Terwijl in de grote, drukke steden op bijna elke hoek een supermarkt te vinden is, moeten steeds meer kleine, rustige gehuchten het zonder zelfs maar een minimarktje doen. Is dat erg? Welnee, de meeste dorpsbewoners reizen voor winkel en postkantoor graag een kilometertje meer, zolang de lokale fanfare maar blijft bestaan.
De LVKK (Landelijke Vereniging van Kleine Kernen) heeft de leefbaarheid vijfhonderd kleine kernen en buurtschappen laten onderzoeken. De bewoners vinden een auto voor de deur en wat ontspanning genoeg om het verlies van andere voorzieningen te compenseren. Een dorpshuis, café of toneelclub wordt belangrijker gevonden voor de kwaliteit van de leefomgeving, dan een buurtsuper of een bank. Alleen de oudere bewoners vinden het lastig. Maar de rest hecht vooral aan een levendig sociaal-cultureel leven. De vraag is wel of er op de lange duur genoeg mensen zijn die in de achterzaal van het café de jaarlijkse supermusical kunnen instuderen. De totale bevolking zal de komende 25 jaar toenemen tot ruim 17 miljoen, maar daarna zal het teruglopen tot zo'n 16,9 miljoen inwoners in 2050. Dat is maar 3,7 procent meer dan nu. De meeste mensen zullen dan in de toch al drukke grote steden en omgeving wonen. Ruim de helft van alle gemeenten zullen met een bevolkingsafname te maken krijgen. Groei in de grotere plaatsen, krimp in de kleinere gemeenten (zie de ruimtemonitor).
Dat kan, volgens het RPB (Ruimtelijk Planbureau) gevolgen hebben voor de kwaliteit van de leefomgeving in bepaalde buurten en dorpen. Logisch, nietwaar? Als er in de Dorpsstraat maar twee mensen staan te kijken naar een fanfare van vier fervente koperblazers, is de lol er gauw af.
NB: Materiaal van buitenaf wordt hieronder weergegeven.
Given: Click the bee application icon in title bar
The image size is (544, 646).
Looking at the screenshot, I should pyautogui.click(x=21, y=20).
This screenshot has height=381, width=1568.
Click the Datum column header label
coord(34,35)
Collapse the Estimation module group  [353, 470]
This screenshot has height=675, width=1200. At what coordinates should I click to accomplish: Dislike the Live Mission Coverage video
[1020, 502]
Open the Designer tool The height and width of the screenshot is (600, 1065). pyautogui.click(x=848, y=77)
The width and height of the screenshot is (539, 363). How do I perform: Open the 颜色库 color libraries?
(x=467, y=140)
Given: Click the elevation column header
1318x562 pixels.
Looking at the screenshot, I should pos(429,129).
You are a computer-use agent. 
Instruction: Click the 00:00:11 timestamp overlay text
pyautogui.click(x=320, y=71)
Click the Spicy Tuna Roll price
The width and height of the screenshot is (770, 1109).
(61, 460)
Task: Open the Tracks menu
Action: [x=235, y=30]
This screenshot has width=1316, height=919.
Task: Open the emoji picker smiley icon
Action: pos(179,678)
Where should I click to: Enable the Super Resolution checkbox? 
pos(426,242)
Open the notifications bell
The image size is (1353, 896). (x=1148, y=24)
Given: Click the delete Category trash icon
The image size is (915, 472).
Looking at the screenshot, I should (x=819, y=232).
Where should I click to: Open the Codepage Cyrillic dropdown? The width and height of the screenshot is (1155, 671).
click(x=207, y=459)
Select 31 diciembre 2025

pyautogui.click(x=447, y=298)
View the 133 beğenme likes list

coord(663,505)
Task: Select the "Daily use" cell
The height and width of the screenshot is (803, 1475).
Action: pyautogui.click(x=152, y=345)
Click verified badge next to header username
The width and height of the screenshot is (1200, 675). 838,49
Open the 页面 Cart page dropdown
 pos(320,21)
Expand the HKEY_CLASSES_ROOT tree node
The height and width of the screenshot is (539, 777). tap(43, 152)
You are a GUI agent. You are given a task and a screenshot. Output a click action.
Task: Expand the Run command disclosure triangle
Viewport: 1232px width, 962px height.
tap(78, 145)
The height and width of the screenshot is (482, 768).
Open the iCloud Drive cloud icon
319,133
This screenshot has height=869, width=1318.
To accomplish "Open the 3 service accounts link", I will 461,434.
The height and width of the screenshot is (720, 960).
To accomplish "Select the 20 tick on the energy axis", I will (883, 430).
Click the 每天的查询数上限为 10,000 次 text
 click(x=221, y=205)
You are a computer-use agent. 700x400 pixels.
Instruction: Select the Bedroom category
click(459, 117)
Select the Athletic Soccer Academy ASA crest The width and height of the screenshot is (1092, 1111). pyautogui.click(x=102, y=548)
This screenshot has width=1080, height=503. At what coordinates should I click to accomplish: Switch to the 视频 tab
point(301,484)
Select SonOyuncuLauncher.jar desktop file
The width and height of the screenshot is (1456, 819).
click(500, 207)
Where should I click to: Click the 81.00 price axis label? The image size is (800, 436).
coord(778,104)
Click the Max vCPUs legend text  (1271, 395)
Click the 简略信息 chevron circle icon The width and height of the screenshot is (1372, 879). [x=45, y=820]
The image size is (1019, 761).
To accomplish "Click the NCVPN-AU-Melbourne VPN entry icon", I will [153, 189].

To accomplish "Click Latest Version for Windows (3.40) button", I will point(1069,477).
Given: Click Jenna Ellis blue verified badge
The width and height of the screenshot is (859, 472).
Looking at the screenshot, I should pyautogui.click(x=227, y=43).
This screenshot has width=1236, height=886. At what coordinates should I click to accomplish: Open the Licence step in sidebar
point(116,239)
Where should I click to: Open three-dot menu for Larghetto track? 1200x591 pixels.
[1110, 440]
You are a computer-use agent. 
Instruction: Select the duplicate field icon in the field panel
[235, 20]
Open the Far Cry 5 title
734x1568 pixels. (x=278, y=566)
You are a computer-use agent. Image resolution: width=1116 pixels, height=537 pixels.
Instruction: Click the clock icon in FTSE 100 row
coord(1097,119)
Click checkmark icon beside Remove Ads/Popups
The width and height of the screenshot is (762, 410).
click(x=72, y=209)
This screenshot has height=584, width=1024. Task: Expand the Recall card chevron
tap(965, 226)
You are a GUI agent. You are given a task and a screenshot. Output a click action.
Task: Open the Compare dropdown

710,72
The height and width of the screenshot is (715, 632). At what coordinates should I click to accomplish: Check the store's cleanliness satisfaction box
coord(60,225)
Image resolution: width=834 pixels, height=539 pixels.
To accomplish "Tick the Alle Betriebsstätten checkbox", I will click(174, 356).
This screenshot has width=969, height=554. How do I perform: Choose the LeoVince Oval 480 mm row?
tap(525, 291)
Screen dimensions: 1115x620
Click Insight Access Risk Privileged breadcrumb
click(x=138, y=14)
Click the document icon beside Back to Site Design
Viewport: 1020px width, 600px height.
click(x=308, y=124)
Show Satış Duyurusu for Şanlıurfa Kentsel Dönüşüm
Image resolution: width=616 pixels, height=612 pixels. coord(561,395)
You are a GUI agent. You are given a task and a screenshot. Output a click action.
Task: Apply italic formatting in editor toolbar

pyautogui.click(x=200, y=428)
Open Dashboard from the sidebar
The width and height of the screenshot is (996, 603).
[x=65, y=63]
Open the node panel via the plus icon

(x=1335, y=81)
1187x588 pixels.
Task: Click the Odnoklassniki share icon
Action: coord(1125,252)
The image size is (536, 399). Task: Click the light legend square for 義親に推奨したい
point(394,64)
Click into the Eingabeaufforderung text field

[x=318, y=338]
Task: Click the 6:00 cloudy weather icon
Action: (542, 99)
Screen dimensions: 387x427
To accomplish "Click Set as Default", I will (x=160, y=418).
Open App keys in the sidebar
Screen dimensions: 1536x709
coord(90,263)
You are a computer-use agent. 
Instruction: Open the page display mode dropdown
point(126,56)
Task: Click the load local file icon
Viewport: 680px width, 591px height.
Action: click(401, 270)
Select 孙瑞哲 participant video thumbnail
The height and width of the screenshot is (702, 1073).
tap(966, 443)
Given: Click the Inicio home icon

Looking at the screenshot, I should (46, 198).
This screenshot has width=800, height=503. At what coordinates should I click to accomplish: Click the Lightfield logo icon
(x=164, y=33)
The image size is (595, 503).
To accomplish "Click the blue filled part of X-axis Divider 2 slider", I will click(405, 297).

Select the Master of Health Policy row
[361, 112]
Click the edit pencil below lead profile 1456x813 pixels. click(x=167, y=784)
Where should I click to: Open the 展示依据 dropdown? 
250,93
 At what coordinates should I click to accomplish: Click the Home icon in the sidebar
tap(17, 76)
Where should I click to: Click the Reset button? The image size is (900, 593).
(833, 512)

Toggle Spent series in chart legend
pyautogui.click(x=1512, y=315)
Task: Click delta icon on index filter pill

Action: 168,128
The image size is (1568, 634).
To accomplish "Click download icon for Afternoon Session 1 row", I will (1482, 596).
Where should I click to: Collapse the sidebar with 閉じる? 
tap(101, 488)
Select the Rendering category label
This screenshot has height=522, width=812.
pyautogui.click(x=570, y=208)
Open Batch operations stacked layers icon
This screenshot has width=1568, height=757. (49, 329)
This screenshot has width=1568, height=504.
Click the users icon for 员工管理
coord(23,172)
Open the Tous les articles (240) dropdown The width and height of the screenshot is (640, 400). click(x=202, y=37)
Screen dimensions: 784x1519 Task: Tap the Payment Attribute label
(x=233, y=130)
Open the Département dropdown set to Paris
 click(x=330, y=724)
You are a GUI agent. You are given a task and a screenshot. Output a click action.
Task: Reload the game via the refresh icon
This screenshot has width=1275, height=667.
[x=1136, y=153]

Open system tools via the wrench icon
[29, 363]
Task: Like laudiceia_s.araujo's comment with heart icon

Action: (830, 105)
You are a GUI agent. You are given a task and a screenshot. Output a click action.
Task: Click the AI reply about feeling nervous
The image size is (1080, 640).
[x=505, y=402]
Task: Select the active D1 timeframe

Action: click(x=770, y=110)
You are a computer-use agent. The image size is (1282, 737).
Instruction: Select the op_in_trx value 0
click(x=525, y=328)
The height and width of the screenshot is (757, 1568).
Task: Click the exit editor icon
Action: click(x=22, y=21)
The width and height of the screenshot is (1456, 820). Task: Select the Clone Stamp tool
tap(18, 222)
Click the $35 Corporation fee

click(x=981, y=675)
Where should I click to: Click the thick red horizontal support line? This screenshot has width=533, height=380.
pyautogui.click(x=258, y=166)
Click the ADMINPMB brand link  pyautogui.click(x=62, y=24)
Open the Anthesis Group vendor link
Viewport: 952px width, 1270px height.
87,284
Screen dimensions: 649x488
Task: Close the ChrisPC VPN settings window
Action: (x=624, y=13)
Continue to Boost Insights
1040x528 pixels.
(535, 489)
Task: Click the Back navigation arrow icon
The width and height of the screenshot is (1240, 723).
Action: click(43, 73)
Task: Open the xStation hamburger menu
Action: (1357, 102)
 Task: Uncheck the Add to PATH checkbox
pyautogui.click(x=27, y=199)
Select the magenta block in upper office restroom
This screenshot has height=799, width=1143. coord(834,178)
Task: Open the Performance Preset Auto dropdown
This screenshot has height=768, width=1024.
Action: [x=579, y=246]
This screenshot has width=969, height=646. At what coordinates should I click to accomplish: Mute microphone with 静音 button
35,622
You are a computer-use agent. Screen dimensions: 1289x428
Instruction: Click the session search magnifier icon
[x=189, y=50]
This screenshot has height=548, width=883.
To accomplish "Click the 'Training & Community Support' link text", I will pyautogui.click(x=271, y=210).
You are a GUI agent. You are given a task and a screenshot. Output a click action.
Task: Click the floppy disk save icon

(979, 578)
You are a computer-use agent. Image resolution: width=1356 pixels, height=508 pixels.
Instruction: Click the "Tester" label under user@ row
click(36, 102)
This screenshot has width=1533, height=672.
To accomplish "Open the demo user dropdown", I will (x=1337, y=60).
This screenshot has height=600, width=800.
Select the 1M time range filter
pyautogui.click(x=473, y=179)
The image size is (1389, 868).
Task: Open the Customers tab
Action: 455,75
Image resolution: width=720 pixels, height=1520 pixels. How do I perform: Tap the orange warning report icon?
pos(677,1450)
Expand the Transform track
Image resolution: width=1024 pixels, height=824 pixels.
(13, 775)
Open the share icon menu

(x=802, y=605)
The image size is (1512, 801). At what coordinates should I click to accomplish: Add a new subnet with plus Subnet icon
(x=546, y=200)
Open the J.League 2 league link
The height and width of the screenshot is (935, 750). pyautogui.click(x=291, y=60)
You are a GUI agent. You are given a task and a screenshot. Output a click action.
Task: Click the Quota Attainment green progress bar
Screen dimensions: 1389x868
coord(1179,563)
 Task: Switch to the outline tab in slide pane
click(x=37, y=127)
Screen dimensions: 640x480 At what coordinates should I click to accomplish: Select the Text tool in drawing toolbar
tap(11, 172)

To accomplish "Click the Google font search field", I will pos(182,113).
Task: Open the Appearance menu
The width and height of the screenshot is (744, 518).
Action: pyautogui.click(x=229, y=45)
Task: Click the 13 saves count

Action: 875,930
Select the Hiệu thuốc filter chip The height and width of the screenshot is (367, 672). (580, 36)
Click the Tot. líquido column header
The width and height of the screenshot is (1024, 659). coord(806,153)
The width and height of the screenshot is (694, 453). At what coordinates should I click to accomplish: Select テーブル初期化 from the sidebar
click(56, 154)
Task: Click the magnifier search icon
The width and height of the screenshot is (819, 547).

Er moet dus niet alleen een beleid voor prachtwijken komen, maar ook een aanpak van prachtdorpjes. Regio's als Limburg, Zeeuws-Vlaanderen en Oost-Groningen zullen het meest door bevolkingskrimp getroffen worden. De weggestuurde Ella Vogelaar wilde daar zelfs ambtelijke topteams voor oprichten, die de gemeentebesturen moeten adviseren hoe ze om kunnen gaan met een teruglopend inwonersbestand. Haar opvolger hebben we er nog niet over gehoord.
Nog niet zo heel lang geleden dacht de overheid de legere en daardoor economisch armere delen van het land te helpen door er hele ministeries naar toe te transporteren. De deportatie van ambtenaren heeft niet echt geholpen. Dat beleid stuitte op aardig wat verzet en de overheid heeft het niet consequent volgehouden. Terwijl de Randstad uit haar voegen groeit, lopen andere gebieden nog steeds leeg. Zou het instandhouden van de plaatselijke fanfare genoeg zijn om de laatste dorpbewoners op hun plaats te houden?
Een gemeente als Renkum hoopt van wel. Daar heeft men zich al neergelegd bij de bevolkingskrimp en gaat men zich niet langer focussen op woningbouw maar probeert men wel de voorzieningen in stand te houden. Daar horen wel degelijk winkeltjes bij. Eerder had de LVKK al uitgezocht dat mensen in kleine plaatsje een bancaire voorziening wel weer interessant vonden, als het geld ook lokaal uitgegeven kon worden.
Maar misschien moeten we de voorspelde demografische ontwikkelingen voor lief nemen. Met een tweedeling van het land als gevolg: Een paar overvolle stedelijke gebieden en verder heel veel ruimte elders, waar we alleen naar toe gaan om ons buitenhuisje te bezoeken en van de landelijke rust te genieten. De Randstad strekt zich uit van Purmerend tot Rotterdam. Daar omheen één groot Center Parcs. Een fanfare zie je dan alleen nog maar in Den Haag, op Prinsjesdag.
Gaat dat de toekomst van dit land worden?